There are many explanation of the algorithm works. Here are some of the explainations
First we calculate
r_i = y_i - g_i(p)
We want g_i(p) to be exactly y_i so
r_i = 0 (since g_i(p) is exactly y_i)
Now this is a function r_i(p) which we can diffentiate using the Jacobian matrix.
Now, what is a Jacobian? A Jacobian is the equivalence of a multidimensional derivative analog of a function expressed in a matrix format. With the importance on the fact that it is multidimensional.
So
Jacobian(r) = Jacobian(y - g(p))
Jacobian(r) = Jacobian(-g(p)) since y is a constant
Jacobian(r) = -1 * Jacobian(g(p))
therefore
p_1 = p_0 - Jacobian(r(p_0))
p_1 = p_0 + Jacobian(g(p_0))
Please note that given p_i the Jacobian(r(p_i)) points to a direction that is the maximum increases of r(p_i) (ie maximum gradient).
in general, if you start with a parameter estimate p_i , you can get a better estimate with.
p_(i+1) = p_i - Jacobian(r(p_i))
thus
p_(i+1) = p_i + Jacobian(g(p_i))
So we can continously update the value of p
Step 5 Discussing the effect of the step size
Our starting pos is
solution = nonlinearLSQ(X, Y, maxiter=8, startpos=[ 1.0 , -0.1, 1.0 ])
And what happens next is
pos[0] is [ 1.0 , -0.1 , 1.0 ]
Our first step is
DeltaP is [-1.58274; -0.42322; 4.57972;;]
pos[1] is [-0.58274, -0.52322, 5.57972]
Our second step is
DeltaP is [1.82102; -0.53788; -1.82729;;]

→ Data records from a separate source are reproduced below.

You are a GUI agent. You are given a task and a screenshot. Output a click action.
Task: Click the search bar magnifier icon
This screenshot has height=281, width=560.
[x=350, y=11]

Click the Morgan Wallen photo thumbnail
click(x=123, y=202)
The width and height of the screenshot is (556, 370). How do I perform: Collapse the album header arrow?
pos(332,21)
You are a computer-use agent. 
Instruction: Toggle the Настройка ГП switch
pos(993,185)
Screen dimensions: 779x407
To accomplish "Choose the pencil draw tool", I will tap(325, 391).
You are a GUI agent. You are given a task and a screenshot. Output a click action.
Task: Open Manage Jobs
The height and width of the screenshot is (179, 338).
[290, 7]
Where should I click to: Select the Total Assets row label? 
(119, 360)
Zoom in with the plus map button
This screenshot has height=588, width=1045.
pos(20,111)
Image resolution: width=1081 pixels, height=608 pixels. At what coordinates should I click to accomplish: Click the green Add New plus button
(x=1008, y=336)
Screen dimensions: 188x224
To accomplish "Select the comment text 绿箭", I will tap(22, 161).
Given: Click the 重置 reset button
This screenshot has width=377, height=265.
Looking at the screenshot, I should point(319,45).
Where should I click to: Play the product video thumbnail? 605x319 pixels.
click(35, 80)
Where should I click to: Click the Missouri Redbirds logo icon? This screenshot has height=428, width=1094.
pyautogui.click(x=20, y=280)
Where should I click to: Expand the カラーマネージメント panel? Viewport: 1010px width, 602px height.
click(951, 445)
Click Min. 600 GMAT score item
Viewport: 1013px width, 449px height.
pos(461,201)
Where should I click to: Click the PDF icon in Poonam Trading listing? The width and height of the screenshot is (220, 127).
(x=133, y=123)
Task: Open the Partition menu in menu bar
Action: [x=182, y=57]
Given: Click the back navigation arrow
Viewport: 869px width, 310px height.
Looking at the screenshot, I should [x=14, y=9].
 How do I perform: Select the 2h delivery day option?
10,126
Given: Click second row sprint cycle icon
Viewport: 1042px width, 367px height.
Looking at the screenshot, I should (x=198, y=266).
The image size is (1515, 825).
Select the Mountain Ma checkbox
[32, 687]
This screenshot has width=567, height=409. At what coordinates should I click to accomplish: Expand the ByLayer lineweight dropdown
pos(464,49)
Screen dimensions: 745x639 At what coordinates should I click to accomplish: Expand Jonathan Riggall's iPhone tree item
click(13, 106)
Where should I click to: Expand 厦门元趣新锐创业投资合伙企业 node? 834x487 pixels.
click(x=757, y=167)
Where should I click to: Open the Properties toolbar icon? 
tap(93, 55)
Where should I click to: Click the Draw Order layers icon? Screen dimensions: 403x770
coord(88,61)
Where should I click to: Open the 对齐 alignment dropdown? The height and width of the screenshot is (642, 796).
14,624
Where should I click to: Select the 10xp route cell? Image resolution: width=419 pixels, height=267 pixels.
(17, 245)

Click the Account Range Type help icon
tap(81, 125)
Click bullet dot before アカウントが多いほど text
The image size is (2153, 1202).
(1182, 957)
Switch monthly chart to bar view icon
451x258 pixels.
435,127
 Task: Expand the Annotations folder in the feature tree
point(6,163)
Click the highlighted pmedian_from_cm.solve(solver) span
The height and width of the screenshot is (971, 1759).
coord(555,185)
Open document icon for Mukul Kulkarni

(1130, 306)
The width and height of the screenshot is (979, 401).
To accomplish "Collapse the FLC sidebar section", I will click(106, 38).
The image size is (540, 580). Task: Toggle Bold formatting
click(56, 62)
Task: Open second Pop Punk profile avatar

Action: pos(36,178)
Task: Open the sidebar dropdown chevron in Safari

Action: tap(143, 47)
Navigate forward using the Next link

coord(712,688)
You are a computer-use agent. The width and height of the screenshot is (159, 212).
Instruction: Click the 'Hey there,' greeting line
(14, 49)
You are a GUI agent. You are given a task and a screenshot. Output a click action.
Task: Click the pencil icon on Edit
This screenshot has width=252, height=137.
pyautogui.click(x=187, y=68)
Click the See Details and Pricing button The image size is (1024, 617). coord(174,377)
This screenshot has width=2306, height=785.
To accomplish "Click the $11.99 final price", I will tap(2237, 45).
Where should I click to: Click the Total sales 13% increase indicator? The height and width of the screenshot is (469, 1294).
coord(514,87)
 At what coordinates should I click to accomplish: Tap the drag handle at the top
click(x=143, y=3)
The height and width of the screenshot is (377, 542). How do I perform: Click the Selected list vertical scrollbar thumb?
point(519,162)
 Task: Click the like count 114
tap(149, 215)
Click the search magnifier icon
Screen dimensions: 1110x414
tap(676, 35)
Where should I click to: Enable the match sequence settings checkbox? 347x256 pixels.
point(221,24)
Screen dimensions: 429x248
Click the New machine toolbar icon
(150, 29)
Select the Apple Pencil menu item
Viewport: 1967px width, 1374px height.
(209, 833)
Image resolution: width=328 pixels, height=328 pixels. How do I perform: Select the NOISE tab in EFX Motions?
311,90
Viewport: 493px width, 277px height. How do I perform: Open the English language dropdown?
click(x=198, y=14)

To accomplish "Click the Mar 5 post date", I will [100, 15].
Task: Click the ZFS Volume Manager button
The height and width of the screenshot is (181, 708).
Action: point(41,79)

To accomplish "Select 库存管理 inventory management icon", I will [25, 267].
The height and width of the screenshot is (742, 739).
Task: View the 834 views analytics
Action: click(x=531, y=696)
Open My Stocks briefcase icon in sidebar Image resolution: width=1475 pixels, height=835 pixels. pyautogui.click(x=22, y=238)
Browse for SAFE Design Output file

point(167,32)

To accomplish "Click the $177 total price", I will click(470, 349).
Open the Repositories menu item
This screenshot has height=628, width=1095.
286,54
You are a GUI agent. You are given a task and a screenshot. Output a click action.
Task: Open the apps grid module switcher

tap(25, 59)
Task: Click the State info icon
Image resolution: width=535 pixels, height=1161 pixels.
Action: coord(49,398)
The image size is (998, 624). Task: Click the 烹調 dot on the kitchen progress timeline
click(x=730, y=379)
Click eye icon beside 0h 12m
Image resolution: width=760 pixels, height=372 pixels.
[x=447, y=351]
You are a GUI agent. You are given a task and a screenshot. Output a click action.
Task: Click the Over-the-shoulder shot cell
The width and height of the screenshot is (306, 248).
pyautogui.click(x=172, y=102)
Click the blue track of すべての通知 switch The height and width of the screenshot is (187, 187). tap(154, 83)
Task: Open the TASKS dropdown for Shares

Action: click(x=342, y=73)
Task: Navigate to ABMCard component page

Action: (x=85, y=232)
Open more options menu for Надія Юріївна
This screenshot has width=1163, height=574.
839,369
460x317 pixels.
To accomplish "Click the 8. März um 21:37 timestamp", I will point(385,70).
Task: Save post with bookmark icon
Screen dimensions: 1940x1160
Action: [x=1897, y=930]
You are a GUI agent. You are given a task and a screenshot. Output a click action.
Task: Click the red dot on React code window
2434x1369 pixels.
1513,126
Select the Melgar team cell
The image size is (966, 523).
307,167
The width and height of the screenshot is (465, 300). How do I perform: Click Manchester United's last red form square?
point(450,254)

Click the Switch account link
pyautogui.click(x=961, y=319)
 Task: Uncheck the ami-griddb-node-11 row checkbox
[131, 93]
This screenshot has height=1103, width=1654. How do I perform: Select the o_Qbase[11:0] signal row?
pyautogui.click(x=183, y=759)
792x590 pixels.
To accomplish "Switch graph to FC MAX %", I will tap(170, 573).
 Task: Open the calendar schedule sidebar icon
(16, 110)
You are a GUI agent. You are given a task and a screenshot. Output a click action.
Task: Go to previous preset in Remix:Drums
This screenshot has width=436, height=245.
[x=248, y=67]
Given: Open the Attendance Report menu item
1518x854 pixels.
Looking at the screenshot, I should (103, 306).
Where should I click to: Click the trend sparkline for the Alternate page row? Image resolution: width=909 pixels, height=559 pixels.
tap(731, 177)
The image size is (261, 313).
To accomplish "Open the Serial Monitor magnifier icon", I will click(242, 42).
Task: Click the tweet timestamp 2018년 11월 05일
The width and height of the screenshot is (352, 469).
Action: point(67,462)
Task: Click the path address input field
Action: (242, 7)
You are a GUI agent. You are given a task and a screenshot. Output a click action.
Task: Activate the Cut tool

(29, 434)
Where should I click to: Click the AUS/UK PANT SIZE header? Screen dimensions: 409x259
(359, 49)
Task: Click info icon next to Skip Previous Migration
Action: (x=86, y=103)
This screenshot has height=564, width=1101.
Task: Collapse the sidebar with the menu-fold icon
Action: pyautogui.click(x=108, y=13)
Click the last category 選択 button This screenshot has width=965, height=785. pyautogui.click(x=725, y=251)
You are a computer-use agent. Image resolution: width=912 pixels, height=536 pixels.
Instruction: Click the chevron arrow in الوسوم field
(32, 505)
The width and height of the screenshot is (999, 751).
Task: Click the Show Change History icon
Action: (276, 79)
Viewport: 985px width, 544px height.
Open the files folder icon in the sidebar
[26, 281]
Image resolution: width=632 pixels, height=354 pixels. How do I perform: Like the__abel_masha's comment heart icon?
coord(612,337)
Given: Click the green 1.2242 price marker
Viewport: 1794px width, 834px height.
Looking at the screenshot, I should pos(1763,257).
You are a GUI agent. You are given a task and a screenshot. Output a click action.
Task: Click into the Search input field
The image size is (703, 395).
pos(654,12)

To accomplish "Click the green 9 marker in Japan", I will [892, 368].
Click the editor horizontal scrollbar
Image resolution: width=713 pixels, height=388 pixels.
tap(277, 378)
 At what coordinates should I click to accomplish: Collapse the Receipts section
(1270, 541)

pos[2] is [1.23828, -1.0611, 3.75242]
Our third step is
DeltaP is [-0.34721; 0.78483; 0.28928;;]
pos[3] is [0.89107, -0.27627, 4.0417]
Our fourth step is
DeltaP is [0.601; 0.04232; -0.53397;;]
pos[4] is [1.49208, -0.23395, 3.50773]
Our fifth step is
DeltaP is [0.00431; -0.01652; -0.00425;;]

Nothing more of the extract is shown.